OBJECTIVE:
Return every line of the records below word for word, leaving out the pictures.

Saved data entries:
########################################

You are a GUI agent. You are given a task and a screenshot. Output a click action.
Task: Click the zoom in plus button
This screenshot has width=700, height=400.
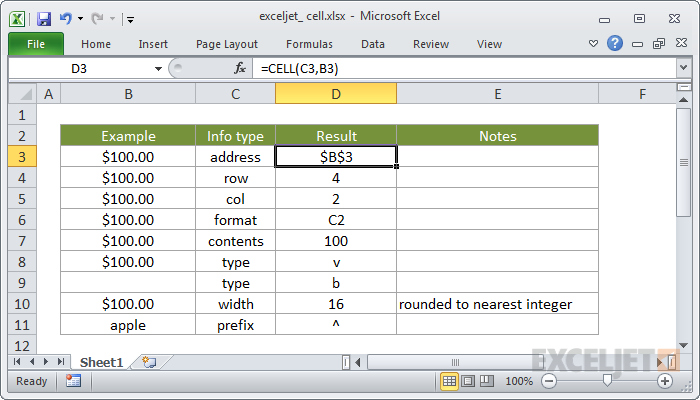pyautogui.click(x=665, y=381)
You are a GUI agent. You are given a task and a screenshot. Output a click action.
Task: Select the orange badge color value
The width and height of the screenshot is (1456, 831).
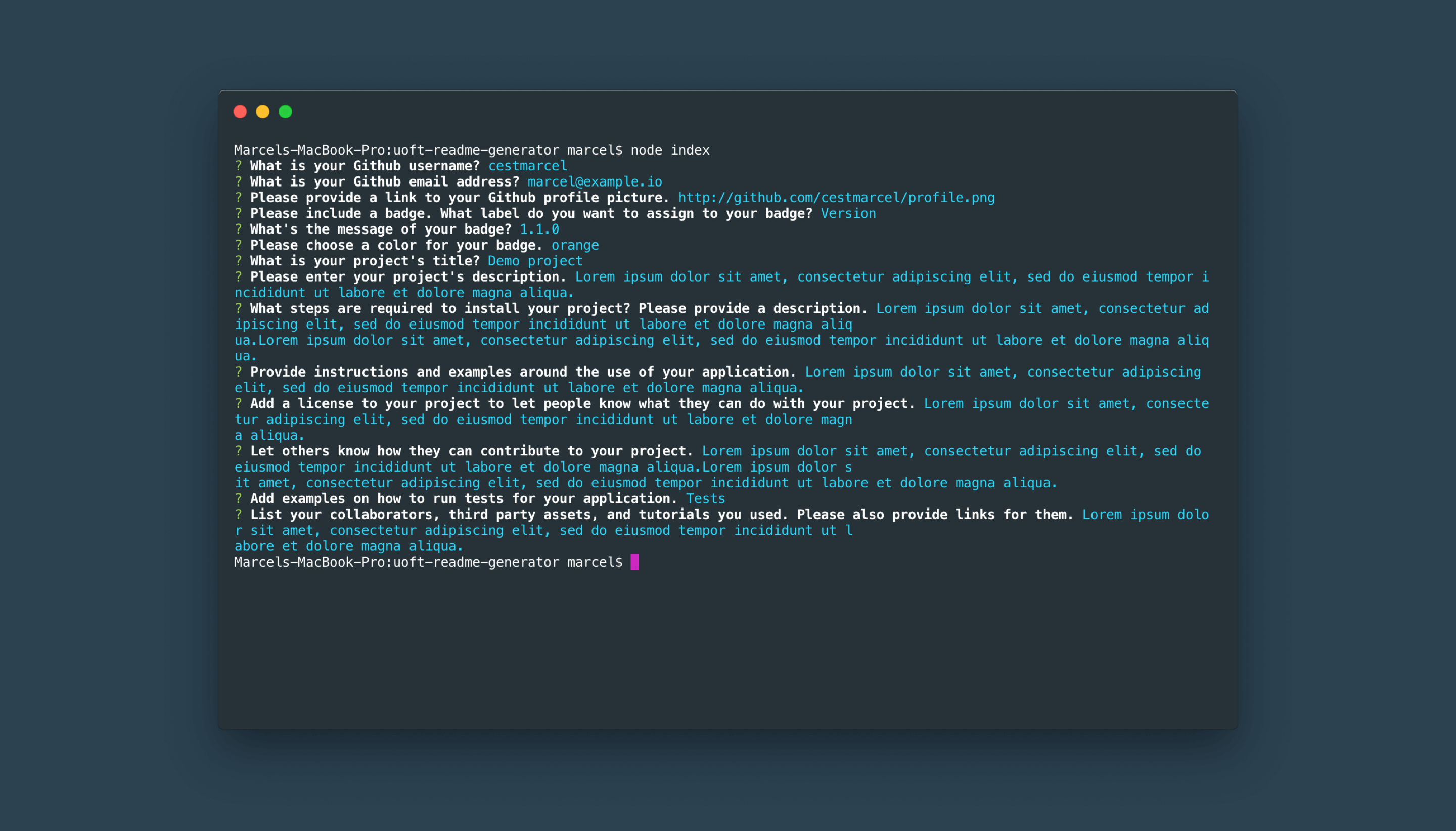[575, 245]
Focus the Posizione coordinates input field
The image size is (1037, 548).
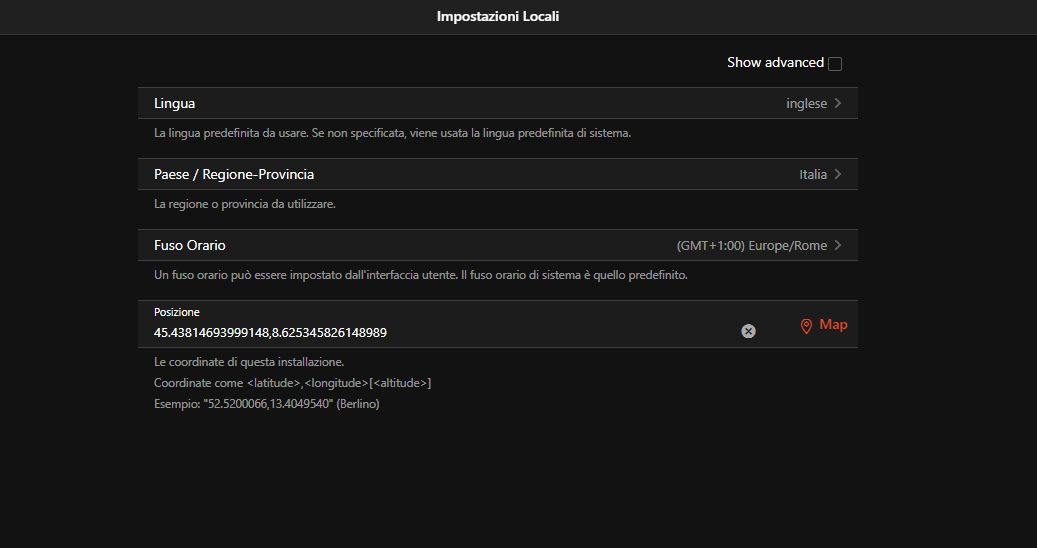440,332
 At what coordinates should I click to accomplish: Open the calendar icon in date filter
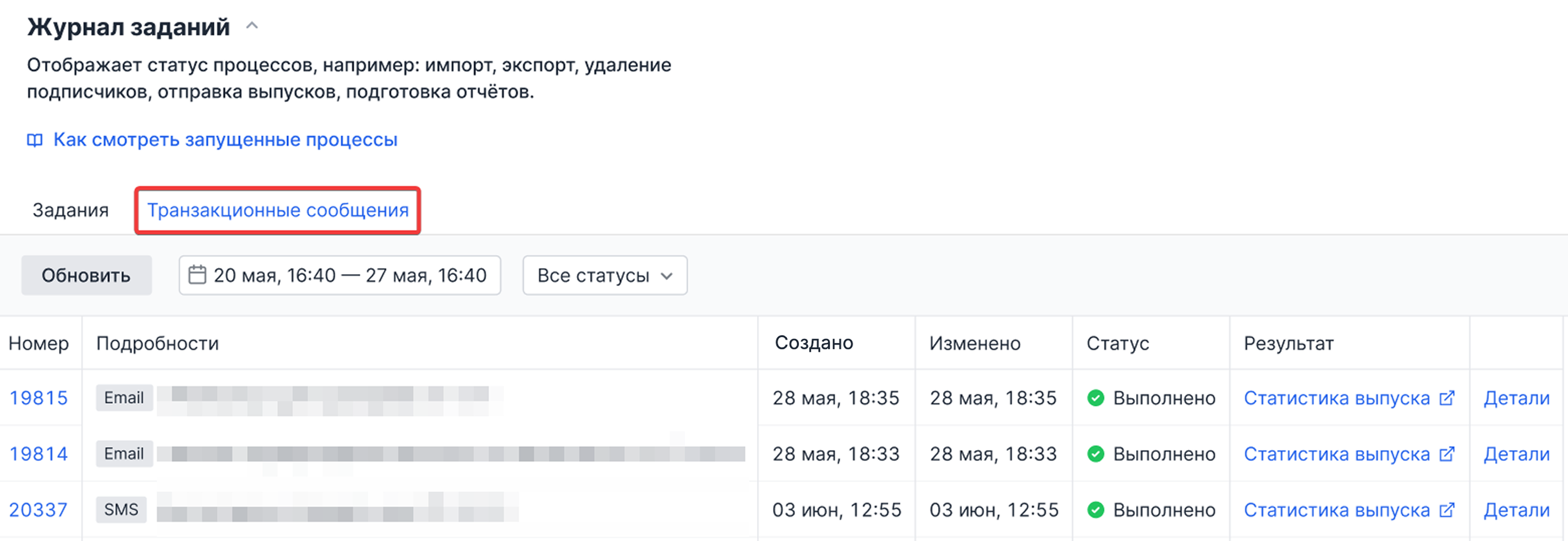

########################################

RESULT OF THIS TASK:
You are a GUI agent. You are given a task and a screenshot. Output a click action.
Task: Click the zoom in plus button
This screenshot has width=700, height=400.
pyautogui.click(x=665, y=381)
You are a GUI agent. You are given a task and a screenshot. Output a click action.
Task: Select the orange badge color value
The width and height of the screenshot is (1456, 831).
[575, 245]
Focus the Posizione coordinates input field
The image size is (1037, 548).
440,332
 At what coordinates should I click to accomplish: Open the calendar icon in date filter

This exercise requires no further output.